** Begin EXTRACT TO READ **

Call for papers: Second international workshop on managing requirements knowledge

20-Apr-09

Submissions Deadline: June 15th, 2009

The Second International Workshop on Managing Requirements Knowledge (MaRK'09)Workshop is in conjunction with the 17th IEEE Requirements Engineering Conference Atlanta, USA - September 1st, 2009 (http://www.re09.org/)

Research has shown that capturing and sharing of tacit knowledge about requirements enhances re-use, enables traceability, supports requirement evolution and improves collaboration between participants in distributed projects. Adding to this, recent results have shown that rationale approaches could be effectively used to manage product line variability and could enhance the longevity of software systems. From an industrial perspective, to accept a requirement, this is critical to know why the requirement is required and in which project context is the requirement needed. These issues are often discussed in telephone calls and emails, which makes it difficult to maintain and share the information during the life of a requirement.

** End EXTRACT TO READ **
** Begin TASK INPUTS **

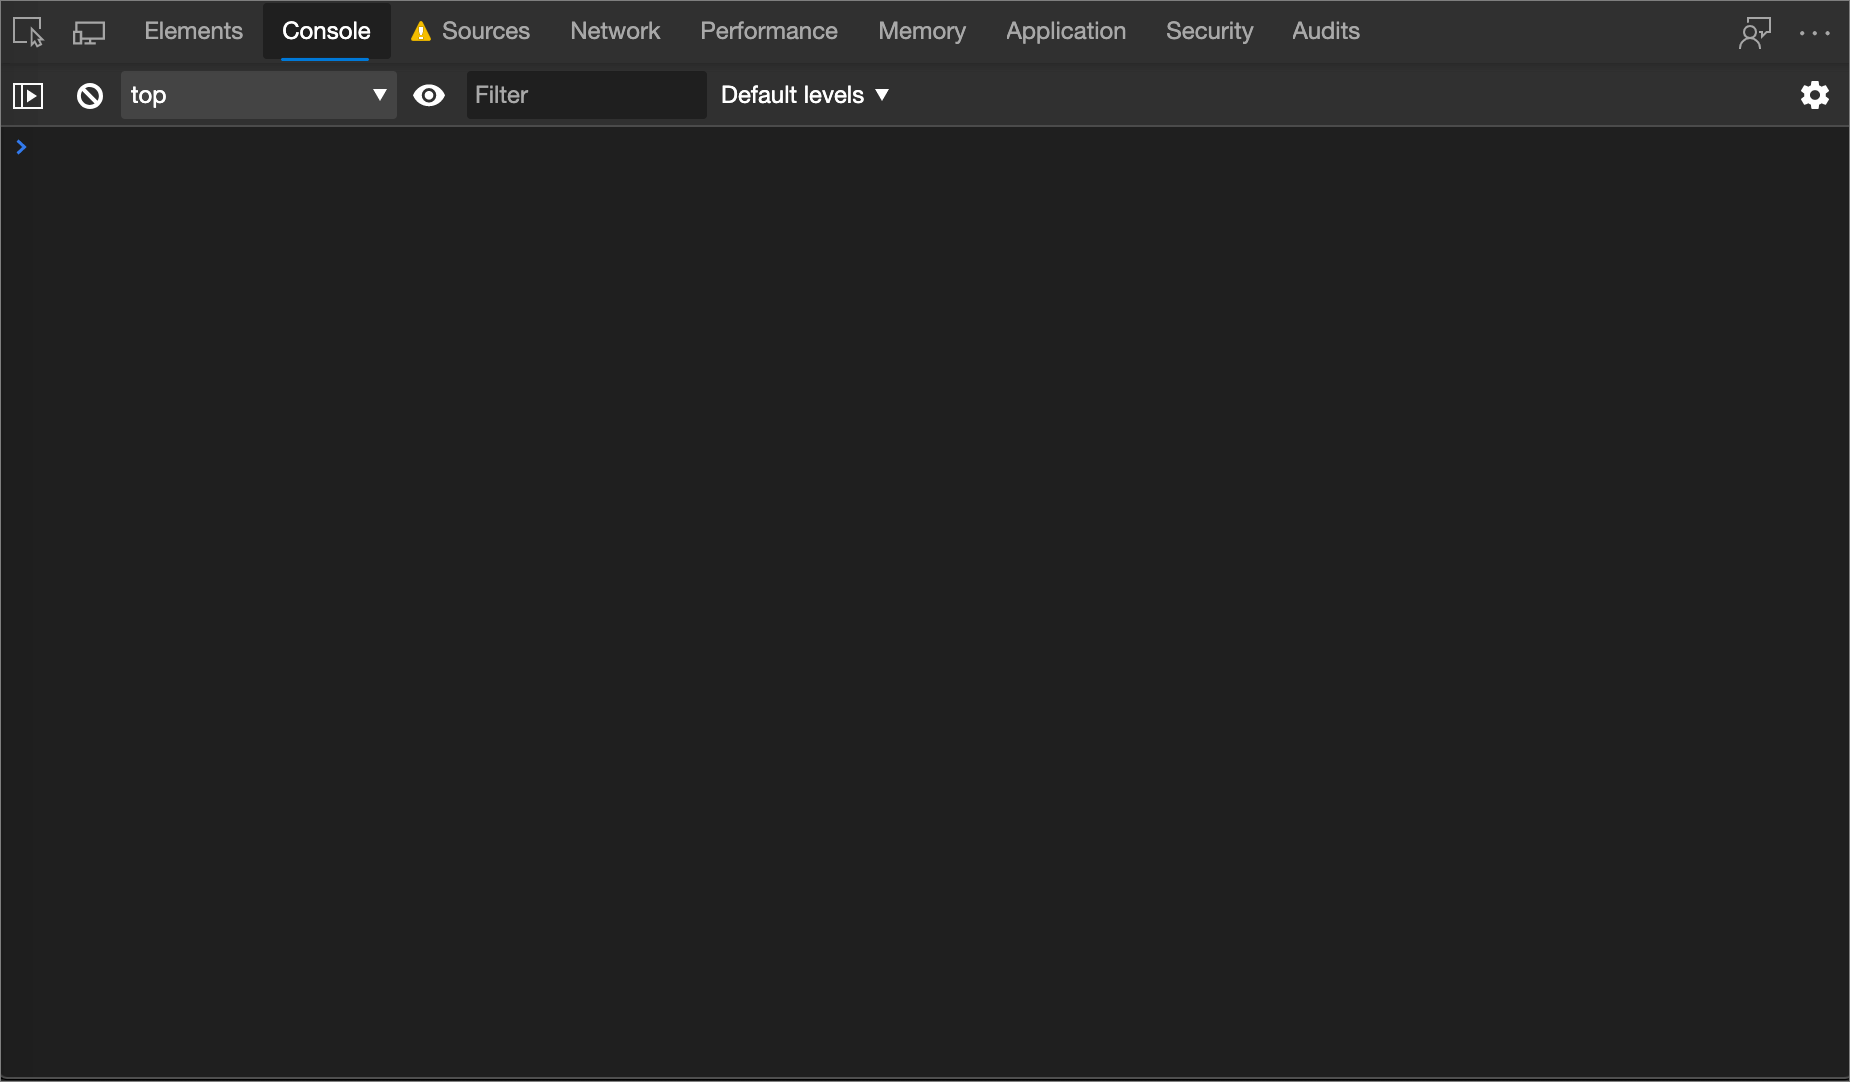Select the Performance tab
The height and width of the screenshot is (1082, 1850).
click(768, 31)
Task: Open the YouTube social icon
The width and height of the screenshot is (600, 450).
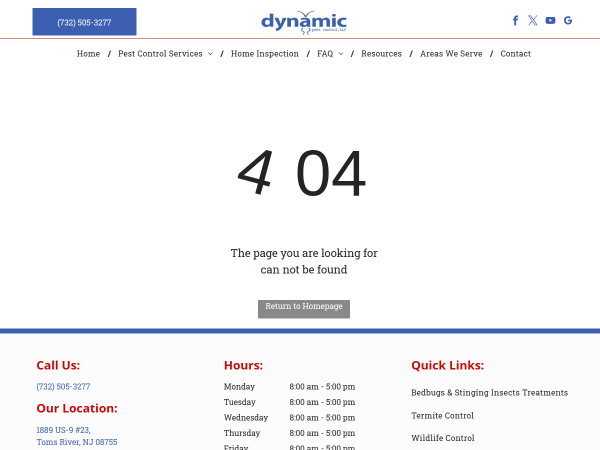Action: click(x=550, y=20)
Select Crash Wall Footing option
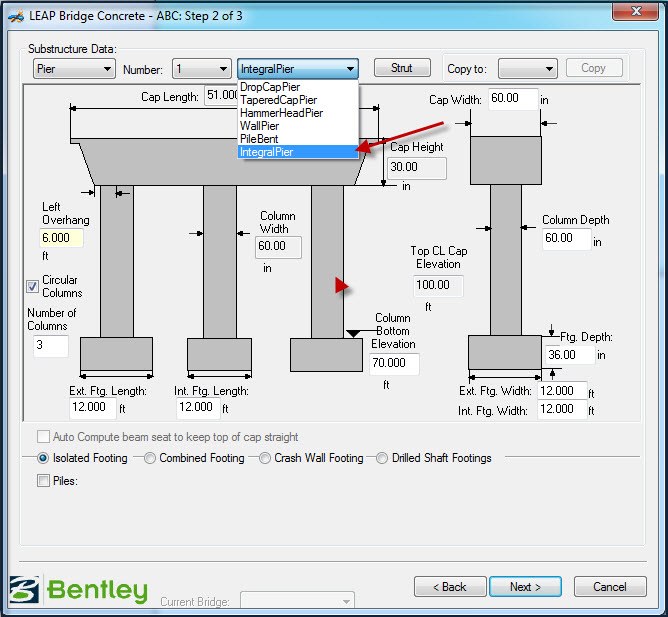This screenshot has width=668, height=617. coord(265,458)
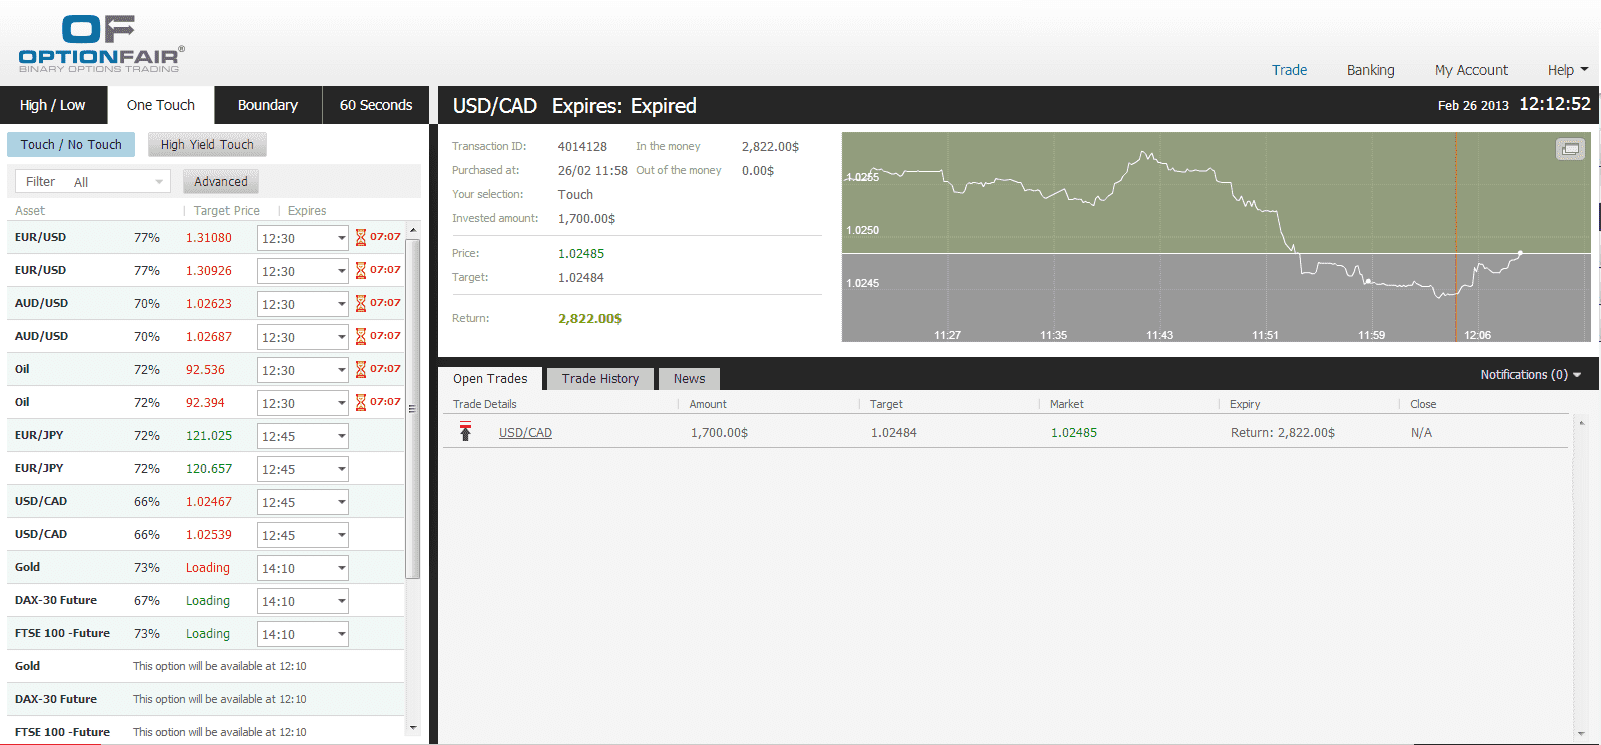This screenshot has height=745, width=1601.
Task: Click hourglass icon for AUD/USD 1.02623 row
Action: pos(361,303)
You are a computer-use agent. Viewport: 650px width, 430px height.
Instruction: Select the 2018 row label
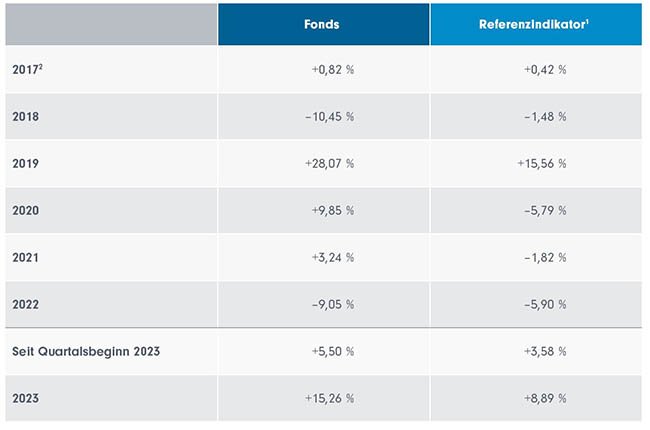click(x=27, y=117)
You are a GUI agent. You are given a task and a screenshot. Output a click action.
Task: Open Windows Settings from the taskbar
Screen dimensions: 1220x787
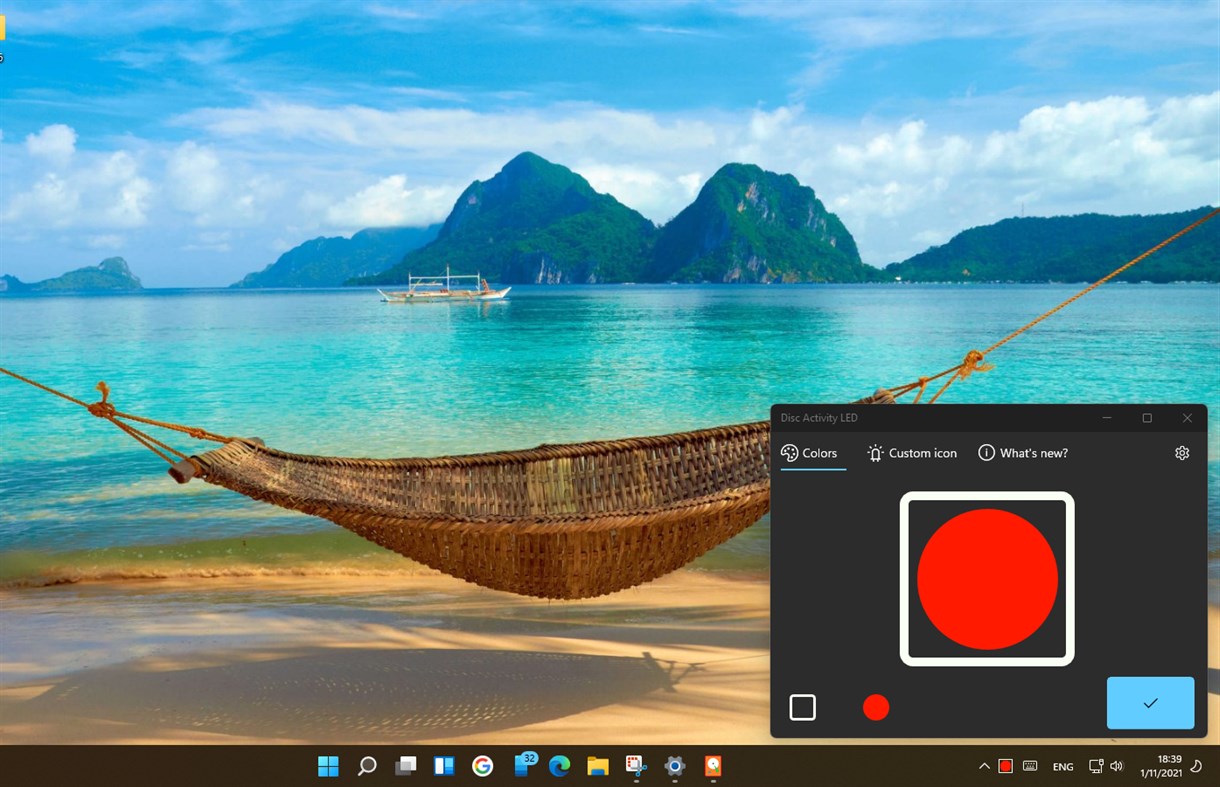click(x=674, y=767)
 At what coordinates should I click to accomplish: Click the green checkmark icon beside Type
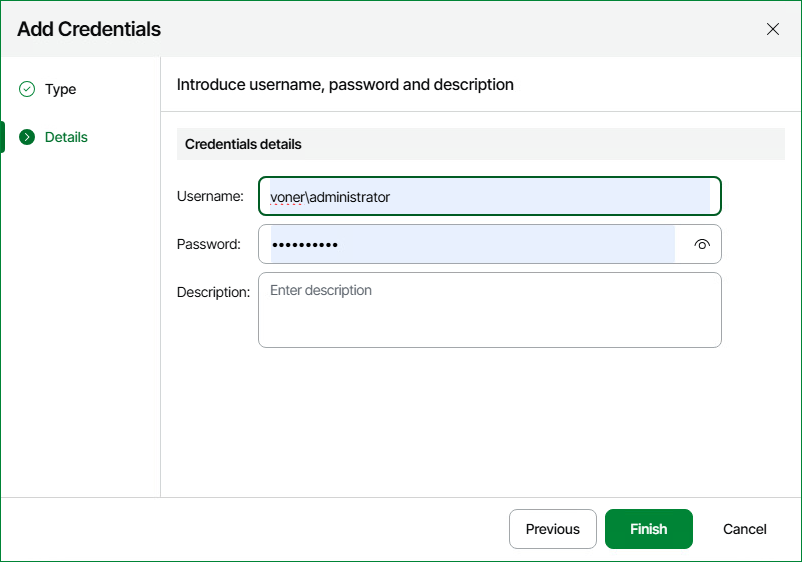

** End TASK INPUTS **

SET EXERCISE A: From the workshop call for papers, write out the passage that begins at the words "The Second International" and ends after the words "1st, 2009 (http://www.re09.org/)", keeping it exactly as it appears.
SET EXERCISE B: Turn the lines of the records into a JSON list of strings, one string per line and no blank lines, starting at the line that has "Select Crash Wall Footing option" and stopping after the line that has "click(x=674, y=767)". Omit the pictures.

WORKED SOLUTION A:
The Second International Workshop on Managing Requirements Knowledge (MaRK'09)Workshop is in conjunction with the 17th IEEE Requirements Engineering Conference Atlanta, USA - September 1st, 2009 (http://www.re09.org/)

WORKED SOLUTION B:
[
  "Select Crash Wall Footing option",
  "This screenshot has width=668, height=617. coord(265,458)",
  "This screenshot has height=745, width=1601.",
  "Task: Click hourglass icon for AUD/USD 1.02623 row",
  "Action: pos(361,303)",
  "You are a computer-use agent. Viewport: 650px width, 430px height.",
  "Instruction: Select the 2018 row label",
  "click(x=27, y=117)",
  "You are a GUI agent. You are given a task and a screenshot. Output a click action.",
  "Task: Open Windows Settings from the taskbar",
  "Screen dimensions: 1220x787",
  "click(x=674, y=767)"
]